Paris Agreement to mitigate climate change was followed by another major global agreement – Kigali Agreement. In this post, we explain the importance of Kigali agreement and it’s relevance to India.
What is Kigali Agreement?
- In the 28th meeting of the Parties to the Montreal Protocol, negotiators from 197 nations have signed a historic agreement to amend the Montreal Protocol in Kigali, a capital city of a tiny African country, Rwanda on 15th October 2016.
- As per the agreement, these countries are expected to reduce the manufacture and use of Hydrofluorocarbons (HFCs) by roughly 80-85% from their respective baselines, till 2045.
- This phase down is expected to arrest the global average temperature rise up to 0.5o C by 2100.
- Kigali agreement is an amendment to Montreal Protocol.
What is Montreal Protocol?
- The Montreal Protocol is a most effective international environmental treaty to phase out the Ozone Depleting Substances (ODSs) from the atmosphere.

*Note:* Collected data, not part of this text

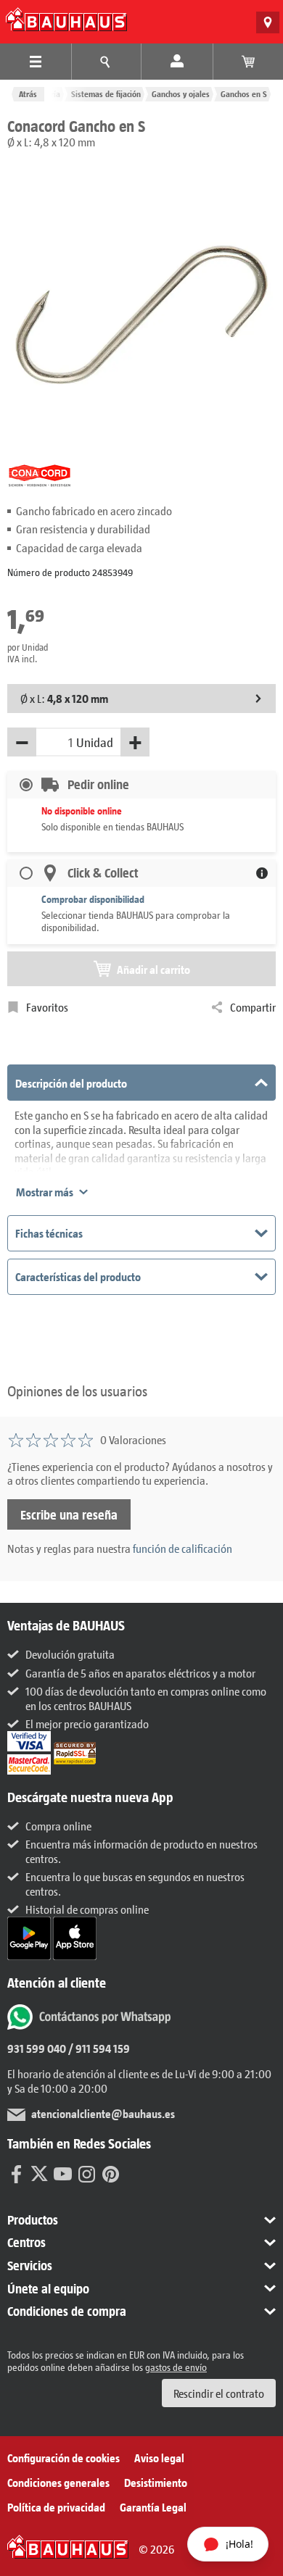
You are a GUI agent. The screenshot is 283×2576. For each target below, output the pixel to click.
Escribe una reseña (69, 1514)
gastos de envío (176, 2367)
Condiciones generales (58, 2482)
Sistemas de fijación (106, 93)
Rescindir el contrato (218, 2393)
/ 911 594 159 (98, 2048)
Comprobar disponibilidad (92, 899)
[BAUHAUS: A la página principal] (66, 19)
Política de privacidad (56, 2507)
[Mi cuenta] (177, 61)
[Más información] (262, 873)
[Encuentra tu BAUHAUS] (267, 22)
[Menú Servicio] (107, 61)
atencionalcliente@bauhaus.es (103, 2113)
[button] (141, 2220)
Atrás (28, 93)
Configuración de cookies (63, 2457)
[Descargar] (30, 1936)
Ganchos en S (244, 93)
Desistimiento (155, 2482)
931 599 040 (36, 2048)
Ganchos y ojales (181, 93)
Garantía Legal (153, 2507)
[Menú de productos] (35, 61)
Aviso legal (159, 2457)
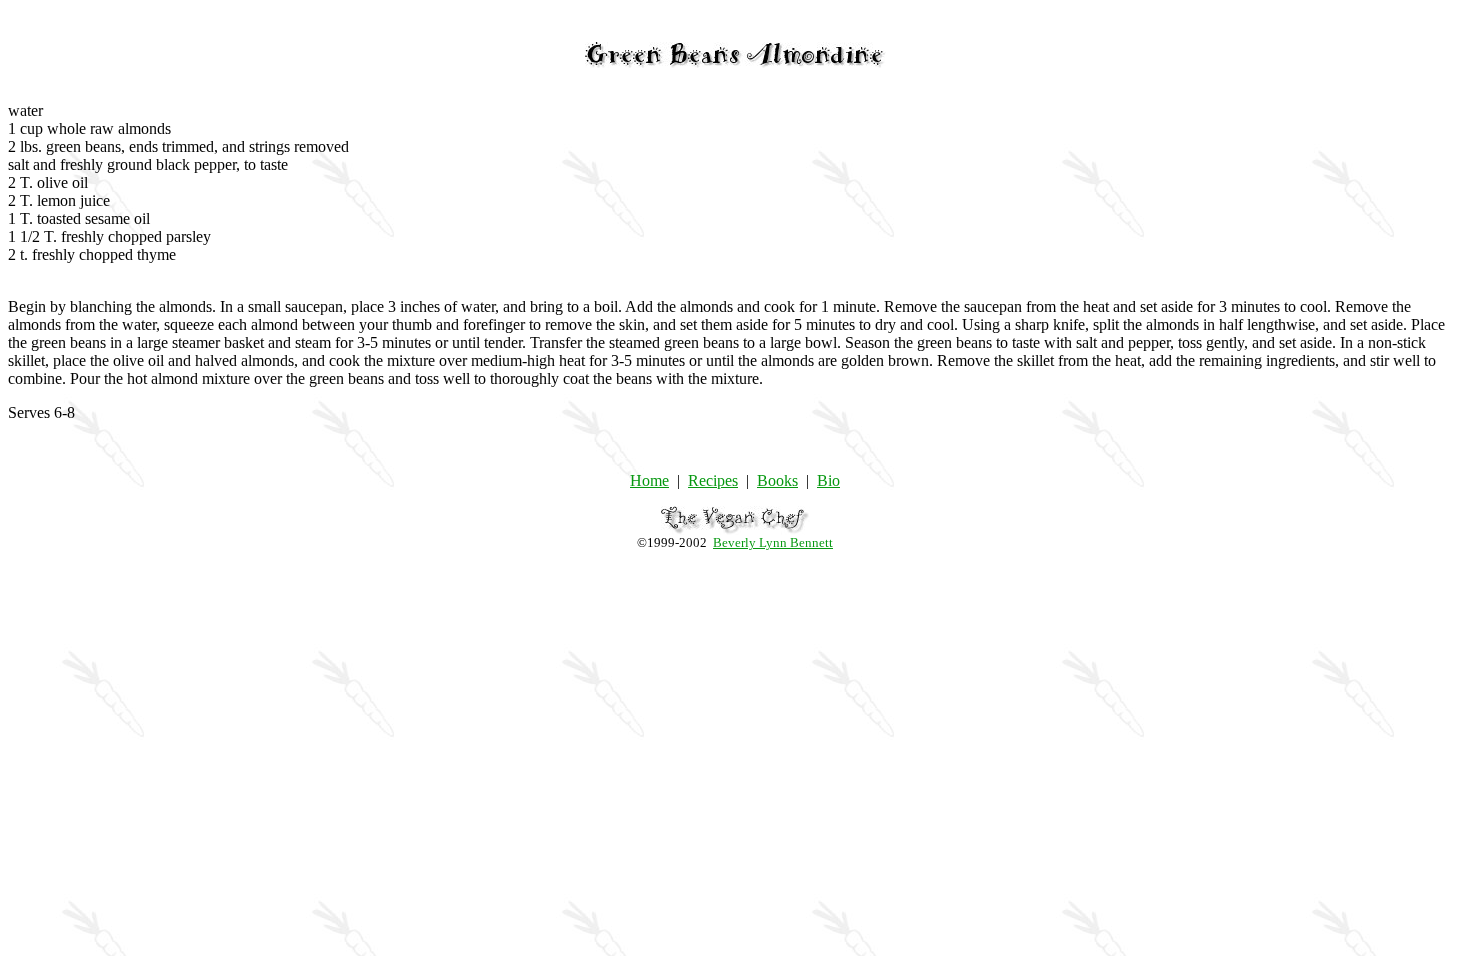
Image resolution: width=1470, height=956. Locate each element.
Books (777, 480)
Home (649, 480)
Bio (828, 480)
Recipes (713, 480)
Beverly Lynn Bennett (773, 542)
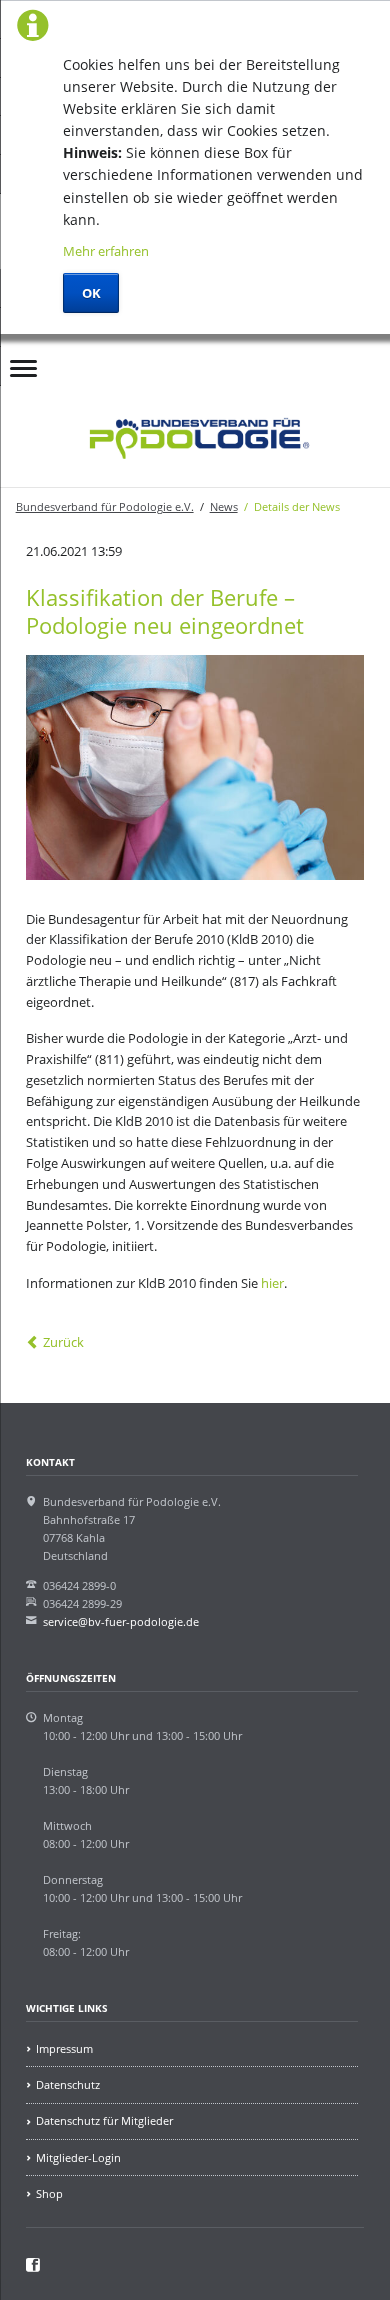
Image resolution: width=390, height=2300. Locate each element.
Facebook (132, 361)
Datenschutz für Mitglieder (104, 2120)
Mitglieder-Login (78, 2157)
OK (91, 293)
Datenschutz (68, 2084)
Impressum (64, 2048)
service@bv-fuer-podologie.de (121, 1621)
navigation (23, 373)
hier (272, 1283)
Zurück (63, 1342)
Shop (49, 2193)
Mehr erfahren (106, 251)
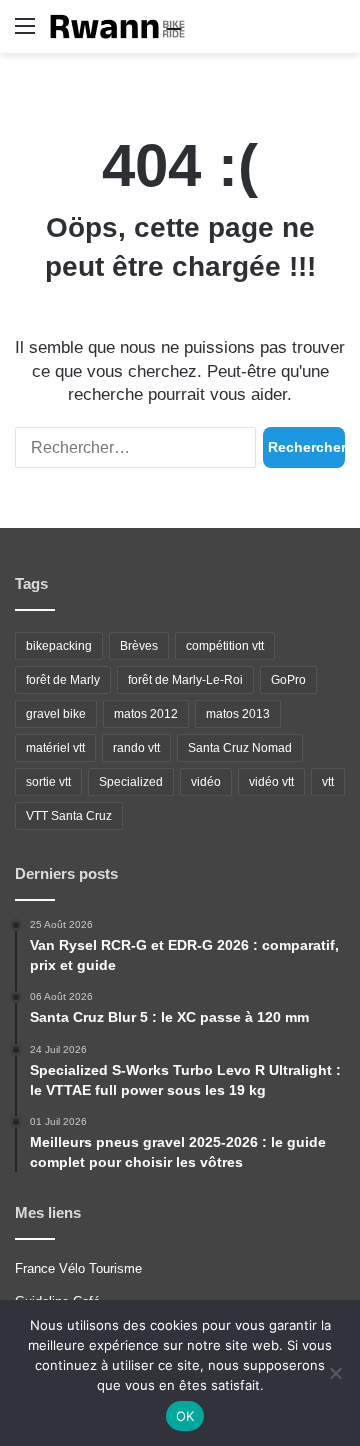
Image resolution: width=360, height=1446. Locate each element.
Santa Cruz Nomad (240, 748)
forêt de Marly (63, 680)
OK (185, 1416)
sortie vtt (48, 782)
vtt (328, 782)
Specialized (131, 782)
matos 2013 (238, 714)
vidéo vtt (271, 782)
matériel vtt (55, 748)
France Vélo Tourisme (78, 1268)
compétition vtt (225, 646)
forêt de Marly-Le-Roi (185, 680)
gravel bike (56, 714)
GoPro (288, 680)
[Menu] (25, 33)
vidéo (206, 782)
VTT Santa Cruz (69, 816)
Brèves (139, 646)
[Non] (335, 1373)
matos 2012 (146, 714)
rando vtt (136, 748)
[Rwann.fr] (125, 26)
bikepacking (59, 646)
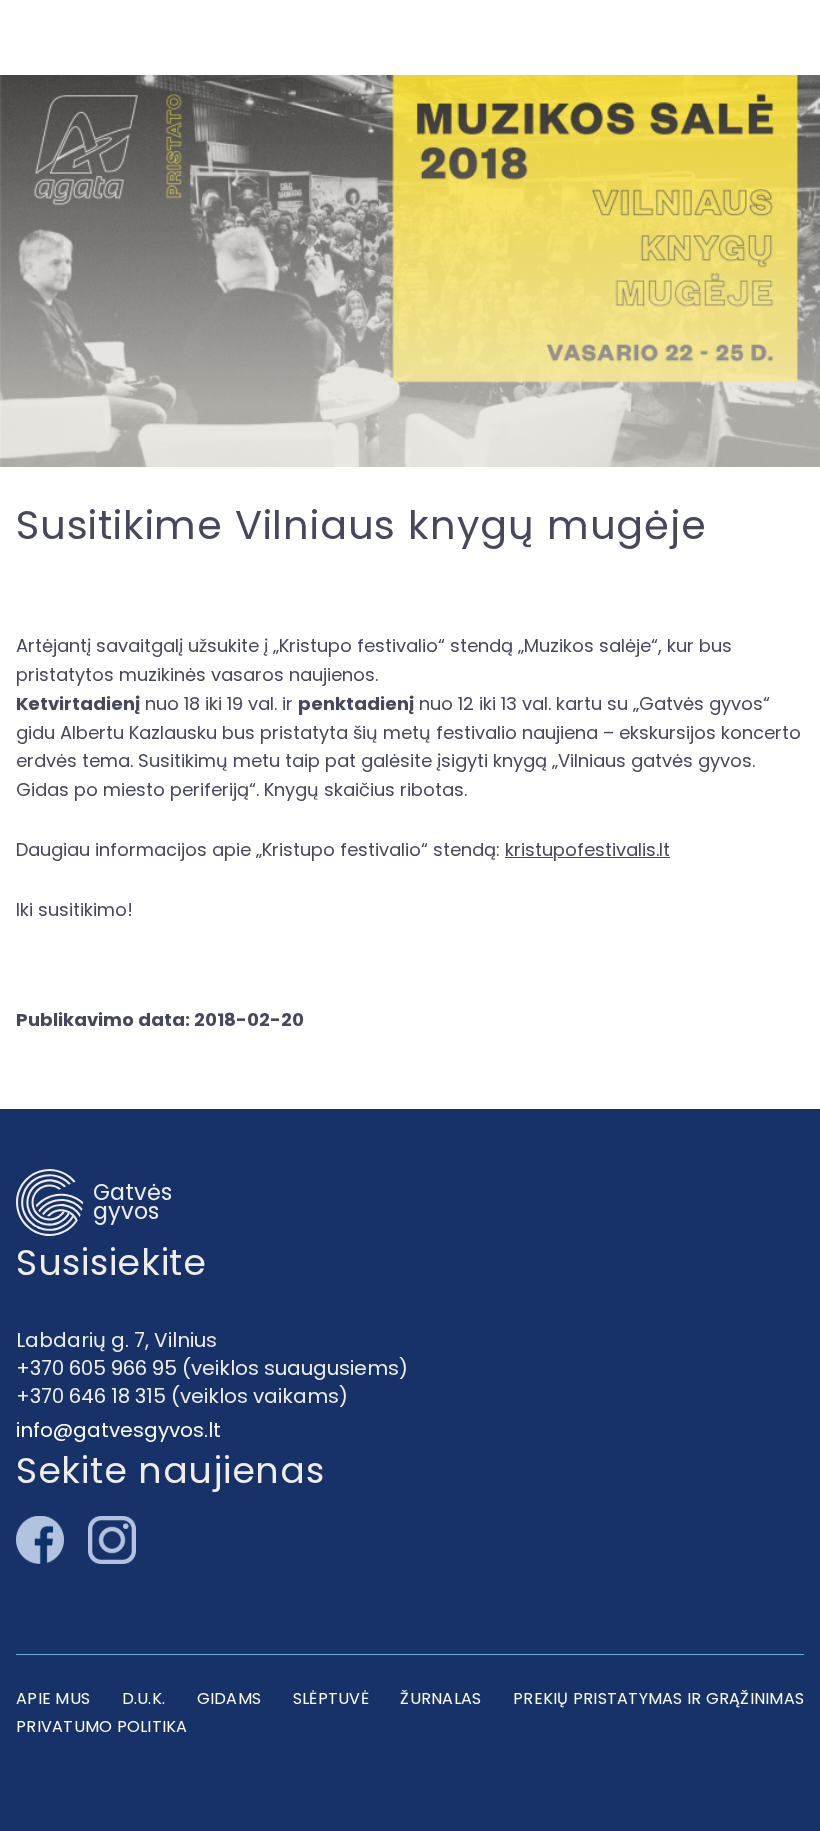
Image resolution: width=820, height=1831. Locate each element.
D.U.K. (144, 1698)
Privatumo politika (102, 1726)
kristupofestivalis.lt (587, 849)
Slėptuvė (331, 1698)
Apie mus (53, 1698)
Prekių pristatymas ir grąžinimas (658, 1698)
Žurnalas (440, 1698)
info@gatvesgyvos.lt (118, 1430)
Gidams (229, 1698)
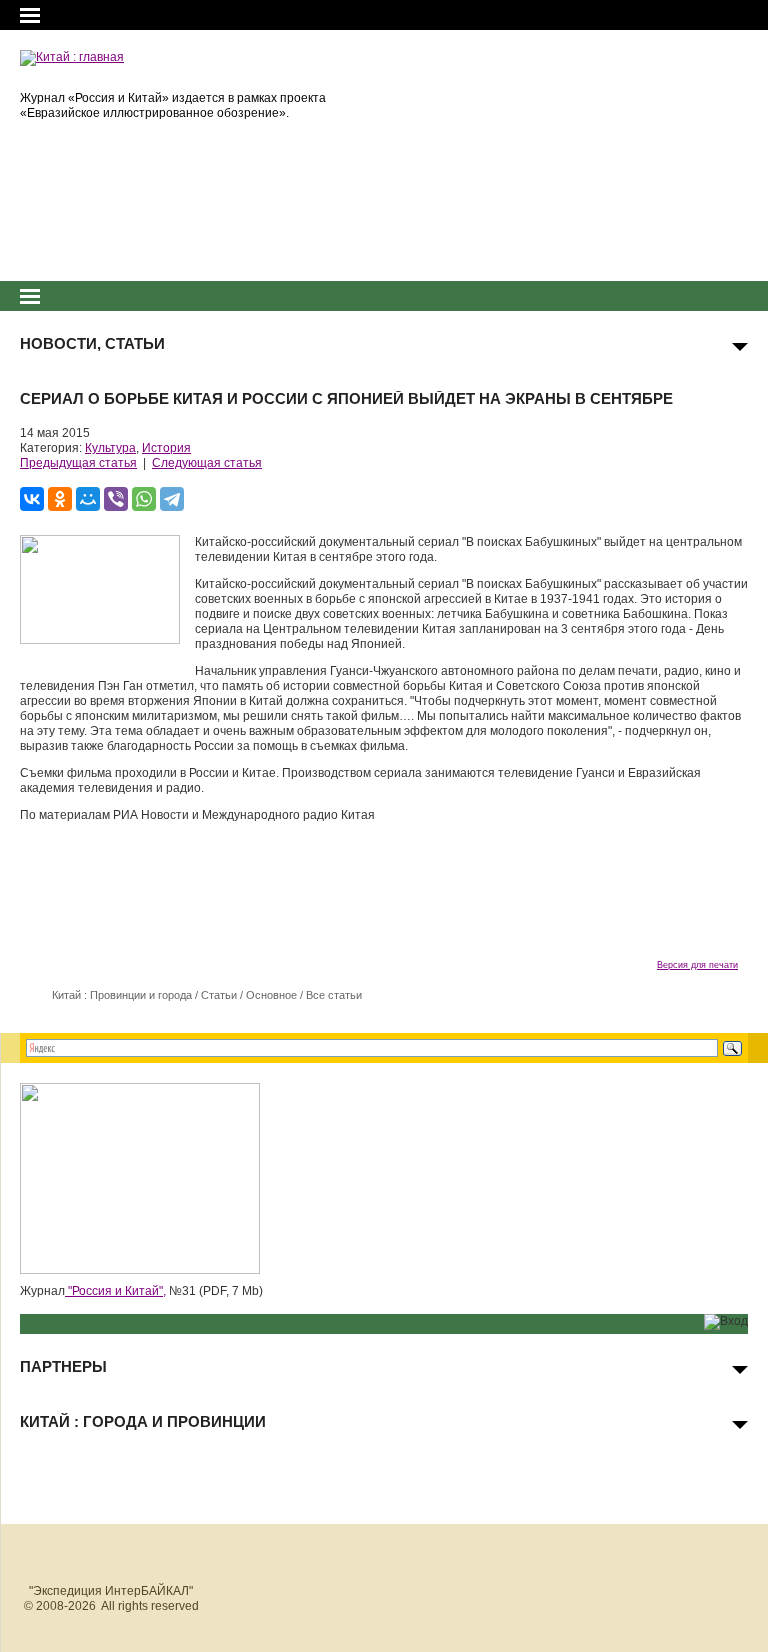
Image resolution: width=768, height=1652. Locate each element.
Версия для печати (697, 965)
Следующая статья (207, 463)
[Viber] (116, 499)
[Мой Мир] (88, 499)
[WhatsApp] (144, 499)
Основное (271, 995)
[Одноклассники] (60, 499)
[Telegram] (172, 499)
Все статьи (334, 995)
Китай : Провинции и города (122, 995)
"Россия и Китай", (115, 1291)
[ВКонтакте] (32, 499)
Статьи (219, 995)
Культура (110, 448)
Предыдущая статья (78, 463)
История (166, 448)
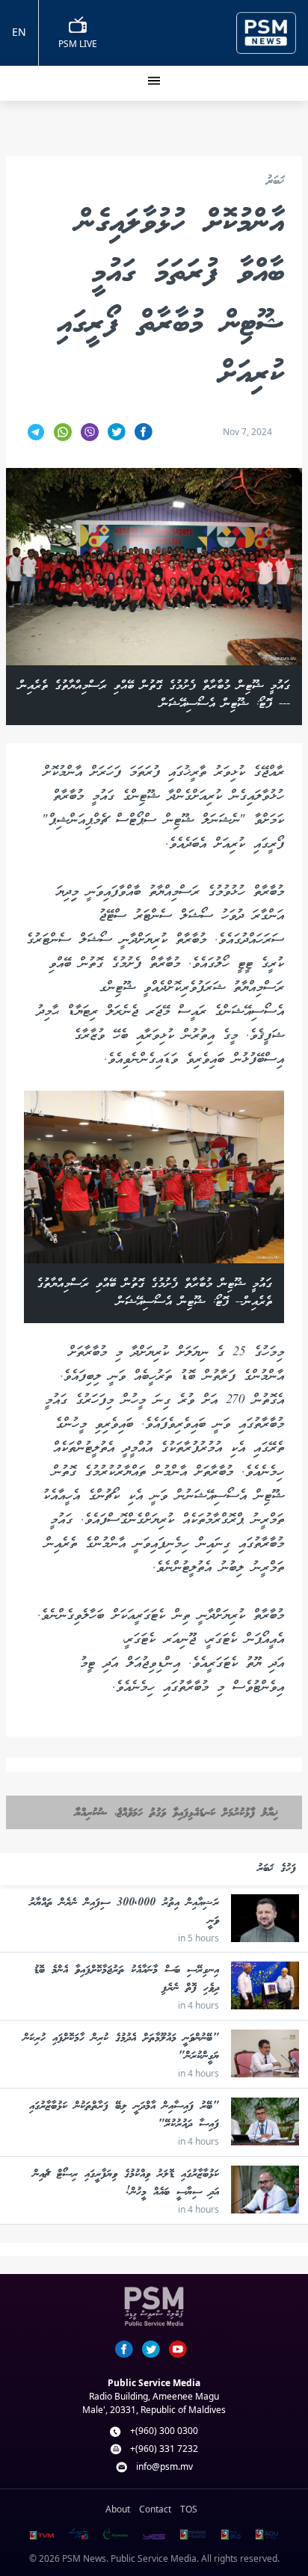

- It came into force in 1989.
- It has 197 member parties to the protocol and become a first international treaty with complete ratification.
- It has undergone several amendments and Kigali amendment is the eighth amendment to this protocol.
- It has successfully curbed the 98% production of chlorofluorocarbons and other ODSs and significantly contributed to the repair of the ozone hole.
What are Hydrofluorocarbons (HFCs)?
- Hydrofluorocarbons are organic compounds containing hydrogen, Carbon, and fluorine.
- They are commonly used as substitutes for Ozone depleting substances like Chlorofluorocarbons (CFCs) and are used in refrigerators and air-conditioners.
HFCs: Will not cause ozone layer depletion, but will cause global warming!
- Though HFCs are not as harmful as CFCs for ozone layer depletion, they have a thousand times more potential to cause global warming effect than commonly known greenhouse gases like carbon Dioxide, methane etc.